The rate of loss of sexual function after heart attack was on a par with the loss of general physical function in this study group and was several fold higher than the incidence of depression in this group. In addition, treatable conditions like stress and diabetes were strong indicators of loss of sexual activity after heart attack. Cardiac rehabilitation and research on heart attack outcomes focus heavily on recovery in these areas. The relative prevalence of sexual function problems, combined with evidence that people value their sexual function as an important aspect of health, suggests that we should also attend to recovery of sexual function after heart attack. Counseling patients that sticking to care for conditions like diabetes and stress might help improve their sexual function outcomes and might help motivate their overall recovery. We need a framework of care that proactively addresses this aspect of recovery for women and men.
What gender differences were observed in the study?
We have seen in prior studies that receiving counseling from a physician about sex after heart attack is a protective factor. People who report having these conversations are more likely to have resume sexual activity after a heart attack. Women are less likely than men to have a conversation with a doctor after a heart attack about sex, so they are at a particular disadvantage in terms of knowing whether sex is safe, what warning signs to look for, and what to expect as a normal trajectory in recovering sexual function and activity after a heart attack.

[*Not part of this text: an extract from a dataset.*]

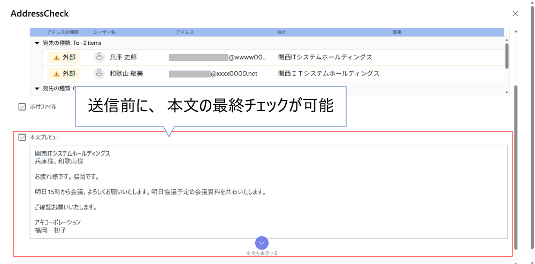Select the 和歌山 継美 name in recipient row
The width and height of the screenshot is (535, 264).
[x=126, y=73]
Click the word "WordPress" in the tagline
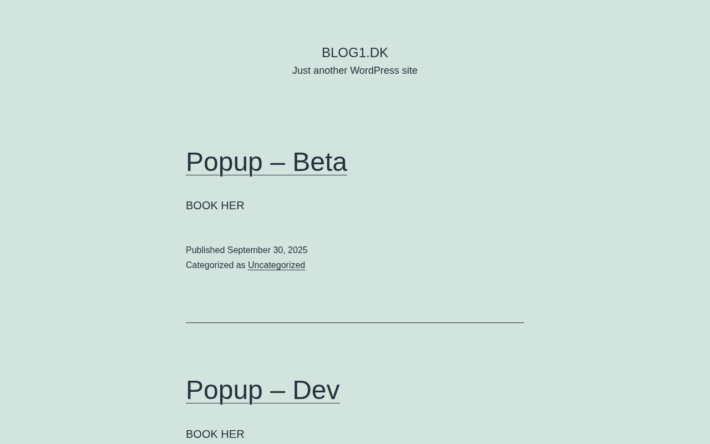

How do relationships affect recovery?
Our study contributes new knowledge about changes in partnership status that occur in the year after a heart attack. Prior studies show that a person’s spouse or intimate partner is their most critical social relationship in the event of a life-threatening illness. We found more than 9% of women and 6% of men who had a partner in the year before their heart attack no longer had a partner at 1 month following their heart attack. It’s possible that loss of sexual function after a heart attack could contribute to dissolution of these important relationships. Health care providers and family members of people who have a heart attack should be aware that loss of a partner after a heart attack may impair a patient’s overall recovery – a person in this situation may require additional support from their family and friends.
What are the next steps?
The current cardiac care guidelines say doctors should talk to patients about sexual activity after a heart attack, but there is little evidence to support the content of that counseling. Previous work described recommendations patients were getting from their doctors, like ‘have less strenuous sex.’ Interestingly, women were less likely than men to be told to restrict their sexual activities, but there is really no evidence to support these kinds of recommendations. If I say to my patient – ‘have less strenuous sex’ – how do she and her partner actually implement that recommendation in practice? Is there potentially more harm than good? Our findings can be used to elaborate care guidelines to communicate to patients what to expect in terms of sexual activity and function after a heart attack. The next step is to use these findings to design the optimal intervention for improving sexual function outcomes in the context of a holistic approach to recovery after heart attack.